Rhein decreases the expression levels of liver X receptor (LXR) target genes in white adipose tissue (WAT), muscle and liver in diet-induced obese mice. After administration of rhein for 4 weeks, total RNA was isolated from WAT, muscle and liver, and was subjected to quantitative real-time RT-PCR. Rhein decreased the expression of LXR target genes in WAT (A), muscle (B) and liver (C). The mRNA expression levels are shown as values in rhein-treated groups (striped bars, HF + RH) relative to the control (water) groups (black bars, HF).
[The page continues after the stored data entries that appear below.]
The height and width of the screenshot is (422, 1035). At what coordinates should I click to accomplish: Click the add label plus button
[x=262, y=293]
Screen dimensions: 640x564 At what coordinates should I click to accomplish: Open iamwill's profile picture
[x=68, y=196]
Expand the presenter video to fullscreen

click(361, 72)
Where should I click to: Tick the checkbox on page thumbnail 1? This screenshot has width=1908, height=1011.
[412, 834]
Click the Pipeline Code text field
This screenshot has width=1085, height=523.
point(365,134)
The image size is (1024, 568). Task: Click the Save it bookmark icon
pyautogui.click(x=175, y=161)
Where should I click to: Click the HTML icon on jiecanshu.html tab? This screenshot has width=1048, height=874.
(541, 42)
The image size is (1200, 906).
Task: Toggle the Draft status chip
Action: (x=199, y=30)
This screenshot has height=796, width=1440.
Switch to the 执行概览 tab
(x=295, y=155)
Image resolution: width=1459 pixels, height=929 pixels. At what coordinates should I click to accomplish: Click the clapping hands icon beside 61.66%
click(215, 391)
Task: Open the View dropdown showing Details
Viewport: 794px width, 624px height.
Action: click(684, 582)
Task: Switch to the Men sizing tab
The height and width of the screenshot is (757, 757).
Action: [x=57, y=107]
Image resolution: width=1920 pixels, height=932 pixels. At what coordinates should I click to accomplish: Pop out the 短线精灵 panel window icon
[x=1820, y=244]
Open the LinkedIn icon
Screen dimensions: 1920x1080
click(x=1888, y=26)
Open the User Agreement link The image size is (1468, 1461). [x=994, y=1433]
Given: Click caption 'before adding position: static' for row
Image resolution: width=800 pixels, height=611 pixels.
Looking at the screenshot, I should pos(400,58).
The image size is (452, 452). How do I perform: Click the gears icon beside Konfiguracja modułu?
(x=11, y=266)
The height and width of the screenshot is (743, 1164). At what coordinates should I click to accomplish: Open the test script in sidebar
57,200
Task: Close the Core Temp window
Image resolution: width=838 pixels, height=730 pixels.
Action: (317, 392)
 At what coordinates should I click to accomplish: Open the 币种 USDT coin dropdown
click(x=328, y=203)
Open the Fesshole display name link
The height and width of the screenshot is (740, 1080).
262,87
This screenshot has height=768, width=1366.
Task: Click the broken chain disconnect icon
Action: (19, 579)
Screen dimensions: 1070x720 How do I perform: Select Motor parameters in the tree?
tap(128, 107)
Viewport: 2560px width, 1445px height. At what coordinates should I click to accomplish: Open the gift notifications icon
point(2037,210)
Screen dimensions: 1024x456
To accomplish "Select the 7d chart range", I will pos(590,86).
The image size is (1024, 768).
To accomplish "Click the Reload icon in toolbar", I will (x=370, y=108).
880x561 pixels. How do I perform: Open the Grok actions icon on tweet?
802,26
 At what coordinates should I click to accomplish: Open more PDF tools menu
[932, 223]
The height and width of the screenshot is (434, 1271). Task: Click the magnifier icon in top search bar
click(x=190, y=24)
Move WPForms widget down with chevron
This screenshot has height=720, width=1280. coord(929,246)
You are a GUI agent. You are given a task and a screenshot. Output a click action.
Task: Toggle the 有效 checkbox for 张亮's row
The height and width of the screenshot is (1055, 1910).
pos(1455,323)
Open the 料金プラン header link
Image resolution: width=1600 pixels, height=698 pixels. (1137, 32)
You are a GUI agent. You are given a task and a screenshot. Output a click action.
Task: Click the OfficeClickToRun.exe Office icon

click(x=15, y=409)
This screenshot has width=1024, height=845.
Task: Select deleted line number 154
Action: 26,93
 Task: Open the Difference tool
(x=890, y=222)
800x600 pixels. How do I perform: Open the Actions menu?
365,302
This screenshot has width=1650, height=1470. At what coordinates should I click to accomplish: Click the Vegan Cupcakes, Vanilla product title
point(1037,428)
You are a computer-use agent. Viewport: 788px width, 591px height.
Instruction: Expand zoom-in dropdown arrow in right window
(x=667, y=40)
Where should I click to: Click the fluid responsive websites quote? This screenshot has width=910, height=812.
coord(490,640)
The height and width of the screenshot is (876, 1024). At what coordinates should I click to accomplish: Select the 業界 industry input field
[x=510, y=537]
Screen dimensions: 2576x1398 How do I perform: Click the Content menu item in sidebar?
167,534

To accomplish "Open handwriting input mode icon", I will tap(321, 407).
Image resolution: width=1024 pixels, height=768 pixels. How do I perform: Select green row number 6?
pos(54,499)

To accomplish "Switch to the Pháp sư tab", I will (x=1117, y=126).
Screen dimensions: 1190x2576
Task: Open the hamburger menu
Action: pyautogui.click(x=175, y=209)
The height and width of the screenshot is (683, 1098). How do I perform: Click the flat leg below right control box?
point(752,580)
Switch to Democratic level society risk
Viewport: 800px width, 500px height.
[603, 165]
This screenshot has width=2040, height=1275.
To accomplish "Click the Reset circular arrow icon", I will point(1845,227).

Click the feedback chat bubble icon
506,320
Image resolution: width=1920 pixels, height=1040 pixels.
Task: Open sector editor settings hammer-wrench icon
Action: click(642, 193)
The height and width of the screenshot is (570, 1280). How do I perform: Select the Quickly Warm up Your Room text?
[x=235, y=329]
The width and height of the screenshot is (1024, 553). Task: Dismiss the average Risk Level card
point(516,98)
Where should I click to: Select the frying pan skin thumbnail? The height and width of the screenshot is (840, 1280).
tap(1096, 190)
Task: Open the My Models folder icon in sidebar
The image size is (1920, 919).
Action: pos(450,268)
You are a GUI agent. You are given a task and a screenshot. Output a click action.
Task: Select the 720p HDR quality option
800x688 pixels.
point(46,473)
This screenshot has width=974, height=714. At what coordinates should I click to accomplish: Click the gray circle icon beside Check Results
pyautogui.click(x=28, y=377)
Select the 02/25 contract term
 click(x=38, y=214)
Values are means ± standard error of the mean for five mice per group. *P < 0.05, **P < 0.01.

Figure 4

Rhein activates uncoupling protein 1 (UCP1) gene expression in brown adipose tissue (BAT) through LXR antagonism. (A) Rhein increased the expression of UCP1 in BAT of high-fat diet-induced obese (DIO) wild-type mice. The mRNA expression levels are shown as values in rhein-treated groups (striped bars, HF + RH) relative to the control (water) groups (black bars, HF). Values are means ± standard error of the mean (SEM) for five mice per group. **P < 0.01. (B) Rhein did not affect UCP1 expression in BAT of high-fat DIO LXR knockout (KO) mice. mRNA expression levels are shown as values in rhein-treated groups (striped bars, HF + RH) relative to the control (water) groups (black bars, HF). Values are means ± SEM for five mice per group. (C) mRNA expression levels of UCP1 in differentiated HIB-1B cells. HIB-1B cells were treated with forskolin (FSK, 10 μM), GW3965 (1 μM) or rhein (25 μM) for 6 h and mRNA expression was determined by quantitative real-time PCR. Values are means ± standard deviation of three independent experiments. (D) Differentiated HIB-1B cells were treated with the indicated compounds for 6 h and the nuclear extract (NE) was collected for electrophoretic mobility shift assays. Lane 1: probe only; lane 2: probe plus NE [dimethyl sulfoxide (DMSO)]; lane 3: probe plus NE (DMSO) plus 100 × competing probe; lane 4: probe plus NE (1 μM GW3965); lane 5: probe plus NE (1 μM GW3965 plus 25 µM rhein); lane 6: probe plus NE (1 μM GW3965 plus 10 µM FSK); lane 7: probe plus NE (1 µM GW3965 plus 25 µM rhein plus 10 µM FSK). (E) Transmission electron microscopy images of BAT (magnification, 2550×) from high-fat DIO mice treated with water (HF) or rhein (HF + RH). Arrows indicate the mitochondria (M) and lipid droplets (L). (F) Number of mitochondria per unit of nuclear DNA in BAT of high-fat DIO mice treated with rhein (striped bars) or water (black bars). Values are means ± SEM for five mice per group. *P < 0.05.